* [Exercise]: How many lines in the listing below include the word "will"? Answer with the number and nothing else.

* [Data section]:
Start of Block
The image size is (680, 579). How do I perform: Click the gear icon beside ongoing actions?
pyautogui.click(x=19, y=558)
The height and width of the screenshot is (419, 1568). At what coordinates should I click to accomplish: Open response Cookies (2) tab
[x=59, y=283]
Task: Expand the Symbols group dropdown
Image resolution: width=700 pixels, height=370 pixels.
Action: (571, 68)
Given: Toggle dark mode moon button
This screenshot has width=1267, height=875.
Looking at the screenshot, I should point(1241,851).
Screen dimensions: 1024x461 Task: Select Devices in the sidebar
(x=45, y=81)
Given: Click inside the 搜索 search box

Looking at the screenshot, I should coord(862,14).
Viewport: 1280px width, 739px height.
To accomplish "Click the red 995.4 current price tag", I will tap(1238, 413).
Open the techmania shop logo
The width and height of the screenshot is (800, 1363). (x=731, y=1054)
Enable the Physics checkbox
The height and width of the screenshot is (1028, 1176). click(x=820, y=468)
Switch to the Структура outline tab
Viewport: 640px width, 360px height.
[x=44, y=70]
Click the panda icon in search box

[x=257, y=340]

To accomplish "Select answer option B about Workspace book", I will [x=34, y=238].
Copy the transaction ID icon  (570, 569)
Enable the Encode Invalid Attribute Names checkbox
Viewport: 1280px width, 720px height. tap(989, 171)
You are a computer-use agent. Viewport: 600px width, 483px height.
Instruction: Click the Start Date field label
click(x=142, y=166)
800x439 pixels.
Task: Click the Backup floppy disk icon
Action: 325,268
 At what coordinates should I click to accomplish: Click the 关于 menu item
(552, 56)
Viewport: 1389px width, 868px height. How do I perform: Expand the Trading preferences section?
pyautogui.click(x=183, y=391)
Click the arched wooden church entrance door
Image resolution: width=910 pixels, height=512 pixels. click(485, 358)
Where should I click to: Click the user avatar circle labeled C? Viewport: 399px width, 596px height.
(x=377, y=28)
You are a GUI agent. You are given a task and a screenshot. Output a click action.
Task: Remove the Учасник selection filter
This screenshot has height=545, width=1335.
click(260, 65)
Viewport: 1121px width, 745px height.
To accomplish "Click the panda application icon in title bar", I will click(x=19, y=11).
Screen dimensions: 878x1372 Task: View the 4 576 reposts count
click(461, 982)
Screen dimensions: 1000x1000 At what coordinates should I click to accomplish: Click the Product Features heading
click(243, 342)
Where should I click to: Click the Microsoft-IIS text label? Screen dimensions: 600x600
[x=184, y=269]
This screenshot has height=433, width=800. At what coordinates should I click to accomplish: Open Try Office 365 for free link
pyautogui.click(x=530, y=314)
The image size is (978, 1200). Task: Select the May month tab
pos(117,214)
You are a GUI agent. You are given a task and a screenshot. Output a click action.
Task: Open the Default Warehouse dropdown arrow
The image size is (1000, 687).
End of Block
* [Solved exercise]: 3